AUTHOR=Feng Xiaojing , Yang Yanyi , Zhuang Siqi , Fang Yiyuan , Dai Yufeng , Fu Yaoyang , Hu Qian , Yuan Qianqin , Tang Haoneng , Tang Lingli TITLE=Influence of Serum Albumin on HbA1c and HbA1c-Defined Glycemic Status: A Retrospective Study JOURNAL=Frontiers in Medicine VOLUME=8 YEAR=2021 URL=https://www.frontiersin.org/journals/medicine/articles/10.3389/fmed.2021.583093 DOI=10.3389/fmed.2021.583093 ISSN=2296-858X ABSTRACT=

Background: Glycated hemoglobin (HbA1c) is commonly used in the diagnosis and evaluation of glycemic control in diabetes, and it may be influenced by several non-glycemic and glycemic factors, including albumin. This retrospective study investigated the influence of albumin on HbA1c and HbA1c-defined glycemic status.

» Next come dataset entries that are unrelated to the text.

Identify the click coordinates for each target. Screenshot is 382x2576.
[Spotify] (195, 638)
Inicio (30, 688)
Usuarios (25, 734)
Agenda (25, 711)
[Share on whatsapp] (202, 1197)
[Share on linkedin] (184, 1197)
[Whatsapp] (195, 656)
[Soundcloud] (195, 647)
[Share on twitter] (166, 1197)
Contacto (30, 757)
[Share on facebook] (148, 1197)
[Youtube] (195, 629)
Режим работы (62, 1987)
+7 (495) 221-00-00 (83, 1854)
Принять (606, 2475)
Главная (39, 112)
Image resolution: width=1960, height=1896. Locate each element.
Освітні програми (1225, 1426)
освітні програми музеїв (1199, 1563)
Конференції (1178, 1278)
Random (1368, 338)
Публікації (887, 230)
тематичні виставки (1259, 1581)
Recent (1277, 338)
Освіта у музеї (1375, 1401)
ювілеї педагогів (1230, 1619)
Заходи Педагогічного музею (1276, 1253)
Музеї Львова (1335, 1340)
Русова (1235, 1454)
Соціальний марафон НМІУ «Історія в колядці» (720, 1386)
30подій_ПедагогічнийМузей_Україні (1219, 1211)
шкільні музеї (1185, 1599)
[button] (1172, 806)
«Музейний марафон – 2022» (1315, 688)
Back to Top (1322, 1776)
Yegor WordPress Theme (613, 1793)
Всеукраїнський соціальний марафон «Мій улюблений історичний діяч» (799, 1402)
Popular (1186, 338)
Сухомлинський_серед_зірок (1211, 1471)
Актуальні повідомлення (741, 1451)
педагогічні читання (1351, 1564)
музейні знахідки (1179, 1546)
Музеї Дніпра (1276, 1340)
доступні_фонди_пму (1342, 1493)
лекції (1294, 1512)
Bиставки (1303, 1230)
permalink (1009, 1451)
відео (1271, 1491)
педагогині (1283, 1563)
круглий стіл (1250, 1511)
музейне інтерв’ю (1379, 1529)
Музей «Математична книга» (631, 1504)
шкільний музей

Methods: The demographic, hematological, and biochemical data were collected for 11,922 patients undergoing routine physical examination. Univariate and multivariate linear regression analyses, stratified analyses and interaction analyses, and multiple logistic regression were conducted to identify the association between albumin and HbA1c in people with different glycemic status.

Results: HbA1c levels were inversely associated with serum albumin level (P < 0.0001) in all participants. Risk factors leading to the association included age > 45 years, high fasting plasma glucose (≥7.0 mmol/L), and anemia. The negative association between HbA1c and albumin was curved (P < 0.0001) and had a threshold effect in the HbA1c-defined diabetic population; the association was significantly stronger when the albumin level fell below 41.4 g/L (β: −0.31, 95% CI: −0.45 to −0.17, P < 0.0001). A 2 g/L increase in albumin reduced the odds of HbA1c-defined dysglycemia, diabetes, and poor glycemia control by 12% to 36%, after adjustment for all possible confounders.

Conclusions: HbA1c was inversely associated with albumin level in all participants, and the association was significantly stronger in people with diabetes (defined by HbA1c criteria). For diabetic patients with lower albumin level, there was an increased risk of an erroneous HbA1c-based identification and management of glycemic status.